Le composant est fixé par des outils asservis qui ajustent la position du composant selon ses forces de réaction dues au relâchement de son stress résiduel interne. Des capteurs de pression piézoélectriques servent à calculer ses forces de pression et des capteurs de déplacements à courant de Foucault sont intégrés dans le gabarit. Une chaîne de régulation PID (Proportionnel, Intégrateur, Dérivateur) contrôle les mouvements de ces outils asservis tels que dans la Figure 1.11. Figure 1.11 Instrument prototype utilisé dans un gabarit asservi, tirée de (Yingguang Li et al., 2015) Une étude de cas d’un composant de dimensions 1205 × 306 × 52 𝑚𝑚 avec des parois minces de 2 𝑚𝑚 a démontré l’efficacité de cette méthode.
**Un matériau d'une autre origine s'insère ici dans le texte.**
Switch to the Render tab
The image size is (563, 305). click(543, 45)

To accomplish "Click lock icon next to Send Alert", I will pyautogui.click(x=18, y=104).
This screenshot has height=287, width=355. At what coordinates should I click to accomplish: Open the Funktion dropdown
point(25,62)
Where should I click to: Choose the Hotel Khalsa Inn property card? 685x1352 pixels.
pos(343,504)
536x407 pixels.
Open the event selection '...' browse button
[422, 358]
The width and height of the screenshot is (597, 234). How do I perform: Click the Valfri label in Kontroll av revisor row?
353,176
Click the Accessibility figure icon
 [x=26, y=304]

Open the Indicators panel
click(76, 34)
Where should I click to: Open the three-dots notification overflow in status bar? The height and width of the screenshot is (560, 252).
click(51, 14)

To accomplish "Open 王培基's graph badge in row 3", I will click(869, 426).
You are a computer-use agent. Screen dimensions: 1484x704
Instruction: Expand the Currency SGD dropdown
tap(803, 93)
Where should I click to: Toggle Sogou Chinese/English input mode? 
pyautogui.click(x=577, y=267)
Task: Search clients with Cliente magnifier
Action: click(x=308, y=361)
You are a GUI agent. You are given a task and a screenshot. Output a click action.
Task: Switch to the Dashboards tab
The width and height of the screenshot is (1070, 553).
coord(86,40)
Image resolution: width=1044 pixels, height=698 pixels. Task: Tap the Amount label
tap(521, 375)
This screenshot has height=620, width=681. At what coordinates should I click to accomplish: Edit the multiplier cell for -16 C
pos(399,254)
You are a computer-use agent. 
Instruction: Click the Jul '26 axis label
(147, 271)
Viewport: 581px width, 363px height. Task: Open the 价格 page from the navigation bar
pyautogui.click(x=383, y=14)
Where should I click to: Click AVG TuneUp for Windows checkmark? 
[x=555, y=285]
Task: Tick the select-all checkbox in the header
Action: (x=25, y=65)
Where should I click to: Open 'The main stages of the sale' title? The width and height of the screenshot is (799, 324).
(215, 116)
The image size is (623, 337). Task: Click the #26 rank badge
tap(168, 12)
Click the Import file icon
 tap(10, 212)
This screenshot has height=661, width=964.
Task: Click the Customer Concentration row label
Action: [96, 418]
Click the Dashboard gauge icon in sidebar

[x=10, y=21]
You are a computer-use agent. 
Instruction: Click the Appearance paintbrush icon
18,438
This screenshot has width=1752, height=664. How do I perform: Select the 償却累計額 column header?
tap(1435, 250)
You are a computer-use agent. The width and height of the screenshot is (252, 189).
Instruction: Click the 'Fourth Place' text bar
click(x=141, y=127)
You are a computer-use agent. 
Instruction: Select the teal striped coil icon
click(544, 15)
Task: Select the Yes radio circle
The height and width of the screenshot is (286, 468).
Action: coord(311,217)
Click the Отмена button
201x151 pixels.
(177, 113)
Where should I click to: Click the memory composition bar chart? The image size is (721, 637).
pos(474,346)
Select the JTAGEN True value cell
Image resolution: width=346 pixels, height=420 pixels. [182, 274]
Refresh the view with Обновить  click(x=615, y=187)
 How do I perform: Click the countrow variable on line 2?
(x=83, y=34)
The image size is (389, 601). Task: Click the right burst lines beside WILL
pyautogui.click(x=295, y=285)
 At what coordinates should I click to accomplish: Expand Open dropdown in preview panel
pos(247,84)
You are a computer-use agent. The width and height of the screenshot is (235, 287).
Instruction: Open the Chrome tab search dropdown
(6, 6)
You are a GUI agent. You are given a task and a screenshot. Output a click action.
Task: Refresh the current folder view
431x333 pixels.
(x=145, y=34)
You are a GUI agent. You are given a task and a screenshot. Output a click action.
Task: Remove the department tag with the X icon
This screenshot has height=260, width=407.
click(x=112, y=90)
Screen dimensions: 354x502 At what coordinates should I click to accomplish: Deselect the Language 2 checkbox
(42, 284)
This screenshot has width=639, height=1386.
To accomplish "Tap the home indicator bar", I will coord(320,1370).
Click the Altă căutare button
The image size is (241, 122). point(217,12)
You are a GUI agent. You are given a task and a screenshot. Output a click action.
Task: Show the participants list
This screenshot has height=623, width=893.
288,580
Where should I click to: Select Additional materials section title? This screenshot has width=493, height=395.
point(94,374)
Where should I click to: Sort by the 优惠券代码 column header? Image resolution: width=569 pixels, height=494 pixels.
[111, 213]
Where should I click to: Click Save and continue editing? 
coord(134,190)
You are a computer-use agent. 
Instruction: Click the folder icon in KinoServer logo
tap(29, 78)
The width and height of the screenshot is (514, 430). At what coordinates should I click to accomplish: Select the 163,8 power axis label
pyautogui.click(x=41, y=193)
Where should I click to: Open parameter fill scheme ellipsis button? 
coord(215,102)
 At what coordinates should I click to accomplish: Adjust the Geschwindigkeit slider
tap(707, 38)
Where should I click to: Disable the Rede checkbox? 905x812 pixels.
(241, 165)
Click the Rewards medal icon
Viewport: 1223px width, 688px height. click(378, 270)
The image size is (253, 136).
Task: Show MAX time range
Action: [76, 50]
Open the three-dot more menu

Les déformations finales ont été de 0,04 𝑚𝑚 alors qu’avec une méthode de fixation ordinaire, cela aurait pu dépasser 1,08 𝑚𝑚. Finalement, dans l’étude de (Hao, Li, Chen, & Liu, 2018), une nouvelle technique de fixation appelée 6 + 𝑥 a été introduite dans ce même cadre. Le composant est divisé en deux parties, une partie fixe dont les degrés de liberté sont restreints par six points non colinéaires (pour les 6 degrés de liberté) et une partie flottante supportée par 𝑥 autres points ajustables pour maintenir la stabilité du composant et pour relaxer la déformation du composant due à son stress interne. Une étude de cas a été réalisée pour comparer la déformation finale du composant après avoir été usiné. Avec cette technique, la déformation finale était de 0,04 mm alors qu’avec une technique de fixation traditionnelle 3-2-1, elle était de 0,21 mm.